Look for the word "will" in the data below, and copy every line that holds it.
-----
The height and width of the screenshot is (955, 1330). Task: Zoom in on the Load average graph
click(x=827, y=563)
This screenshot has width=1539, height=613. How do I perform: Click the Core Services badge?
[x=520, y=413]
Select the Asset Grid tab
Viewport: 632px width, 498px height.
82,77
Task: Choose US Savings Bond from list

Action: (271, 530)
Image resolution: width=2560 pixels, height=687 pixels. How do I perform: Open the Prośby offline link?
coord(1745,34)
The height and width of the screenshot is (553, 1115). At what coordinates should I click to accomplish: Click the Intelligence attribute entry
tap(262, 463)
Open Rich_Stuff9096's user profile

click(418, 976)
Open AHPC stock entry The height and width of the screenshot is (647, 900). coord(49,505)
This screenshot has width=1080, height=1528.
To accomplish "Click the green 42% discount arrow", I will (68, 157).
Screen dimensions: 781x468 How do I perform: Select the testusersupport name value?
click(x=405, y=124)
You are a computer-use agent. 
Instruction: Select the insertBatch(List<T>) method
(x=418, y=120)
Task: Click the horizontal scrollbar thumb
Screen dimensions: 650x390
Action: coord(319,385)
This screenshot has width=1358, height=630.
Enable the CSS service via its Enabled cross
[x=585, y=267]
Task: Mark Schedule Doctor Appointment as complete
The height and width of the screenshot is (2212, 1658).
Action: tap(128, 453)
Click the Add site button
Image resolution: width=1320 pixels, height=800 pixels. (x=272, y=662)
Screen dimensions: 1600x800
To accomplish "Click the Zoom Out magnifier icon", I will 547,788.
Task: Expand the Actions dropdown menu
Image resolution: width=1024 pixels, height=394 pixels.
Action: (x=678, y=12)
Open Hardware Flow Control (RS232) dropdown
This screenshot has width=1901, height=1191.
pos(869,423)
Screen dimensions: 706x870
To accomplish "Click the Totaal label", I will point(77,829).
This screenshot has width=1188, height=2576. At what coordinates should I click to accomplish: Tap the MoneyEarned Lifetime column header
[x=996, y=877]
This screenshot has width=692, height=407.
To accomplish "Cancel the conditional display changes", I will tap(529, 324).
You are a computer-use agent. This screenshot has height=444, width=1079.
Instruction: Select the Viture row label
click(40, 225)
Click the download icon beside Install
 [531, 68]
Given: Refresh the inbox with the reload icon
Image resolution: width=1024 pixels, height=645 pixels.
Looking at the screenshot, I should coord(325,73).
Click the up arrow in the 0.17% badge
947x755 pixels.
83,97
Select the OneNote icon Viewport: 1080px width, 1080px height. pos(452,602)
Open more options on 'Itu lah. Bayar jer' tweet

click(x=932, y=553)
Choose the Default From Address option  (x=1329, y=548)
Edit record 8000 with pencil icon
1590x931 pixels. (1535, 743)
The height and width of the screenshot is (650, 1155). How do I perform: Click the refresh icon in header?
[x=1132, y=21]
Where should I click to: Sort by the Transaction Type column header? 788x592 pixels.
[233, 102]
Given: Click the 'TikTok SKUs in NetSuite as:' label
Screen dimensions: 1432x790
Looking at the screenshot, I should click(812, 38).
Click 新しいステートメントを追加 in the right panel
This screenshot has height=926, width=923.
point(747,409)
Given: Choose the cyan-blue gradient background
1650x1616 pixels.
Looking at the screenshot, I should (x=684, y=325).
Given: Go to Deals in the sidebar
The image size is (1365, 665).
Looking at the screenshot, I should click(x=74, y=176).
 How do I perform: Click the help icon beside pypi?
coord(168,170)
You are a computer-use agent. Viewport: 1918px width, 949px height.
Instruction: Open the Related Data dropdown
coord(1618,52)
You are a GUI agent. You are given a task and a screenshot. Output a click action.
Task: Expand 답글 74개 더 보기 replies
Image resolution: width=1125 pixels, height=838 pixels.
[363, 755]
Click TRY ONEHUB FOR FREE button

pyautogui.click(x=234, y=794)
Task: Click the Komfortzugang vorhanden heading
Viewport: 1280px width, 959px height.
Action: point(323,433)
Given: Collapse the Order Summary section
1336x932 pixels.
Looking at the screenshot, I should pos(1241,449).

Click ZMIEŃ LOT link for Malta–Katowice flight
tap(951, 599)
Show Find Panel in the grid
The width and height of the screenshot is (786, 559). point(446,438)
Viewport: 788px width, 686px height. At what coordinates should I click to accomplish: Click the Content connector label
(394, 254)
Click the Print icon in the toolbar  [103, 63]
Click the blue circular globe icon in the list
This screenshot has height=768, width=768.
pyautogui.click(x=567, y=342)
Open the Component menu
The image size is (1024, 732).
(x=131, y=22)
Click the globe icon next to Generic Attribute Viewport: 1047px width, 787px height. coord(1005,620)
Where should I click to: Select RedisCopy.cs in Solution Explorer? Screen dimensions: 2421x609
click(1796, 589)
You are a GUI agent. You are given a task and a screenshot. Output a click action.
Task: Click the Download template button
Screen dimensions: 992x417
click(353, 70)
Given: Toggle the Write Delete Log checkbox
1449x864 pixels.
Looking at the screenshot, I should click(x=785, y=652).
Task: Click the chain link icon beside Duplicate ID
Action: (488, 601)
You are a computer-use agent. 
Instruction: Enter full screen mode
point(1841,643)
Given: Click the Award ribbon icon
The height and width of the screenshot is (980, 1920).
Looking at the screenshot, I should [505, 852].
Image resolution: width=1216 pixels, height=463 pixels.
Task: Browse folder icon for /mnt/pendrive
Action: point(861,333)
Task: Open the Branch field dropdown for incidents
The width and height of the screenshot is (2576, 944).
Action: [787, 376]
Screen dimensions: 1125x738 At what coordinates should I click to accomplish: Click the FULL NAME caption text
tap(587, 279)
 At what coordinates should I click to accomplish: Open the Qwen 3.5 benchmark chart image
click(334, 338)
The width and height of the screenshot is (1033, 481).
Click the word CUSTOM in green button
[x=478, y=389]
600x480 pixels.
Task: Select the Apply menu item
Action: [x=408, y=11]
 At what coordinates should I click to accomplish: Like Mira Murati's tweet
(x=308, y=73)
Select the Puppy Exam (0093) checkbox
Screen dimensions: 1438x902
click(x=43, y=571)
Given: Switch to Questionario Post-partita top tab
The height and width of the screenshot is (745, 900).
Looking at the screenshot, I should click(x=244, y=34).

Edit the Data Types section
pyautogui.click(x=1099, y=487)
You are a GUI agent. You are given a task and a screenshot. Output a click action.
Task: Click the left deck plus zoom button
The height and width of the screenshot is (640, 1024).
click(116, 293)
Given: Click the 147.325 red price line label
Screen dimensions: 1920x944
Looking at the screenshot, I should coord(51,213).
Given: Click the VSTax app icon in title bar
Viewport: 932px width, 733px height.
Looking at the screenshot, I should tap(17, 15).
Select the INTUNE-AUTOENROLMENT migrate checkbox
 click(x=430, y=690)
-----
(Task output):
To accomplish "Click the green 42% discount arrow", I will (68, 157).
To accomplish "Click the Zoom Out magnifier icon", I will 547,788.
To accomplish "Click the Totaal label", I will point(77,829).
To accomplish "Cancel the conditional display changes", I will tap(529, 324).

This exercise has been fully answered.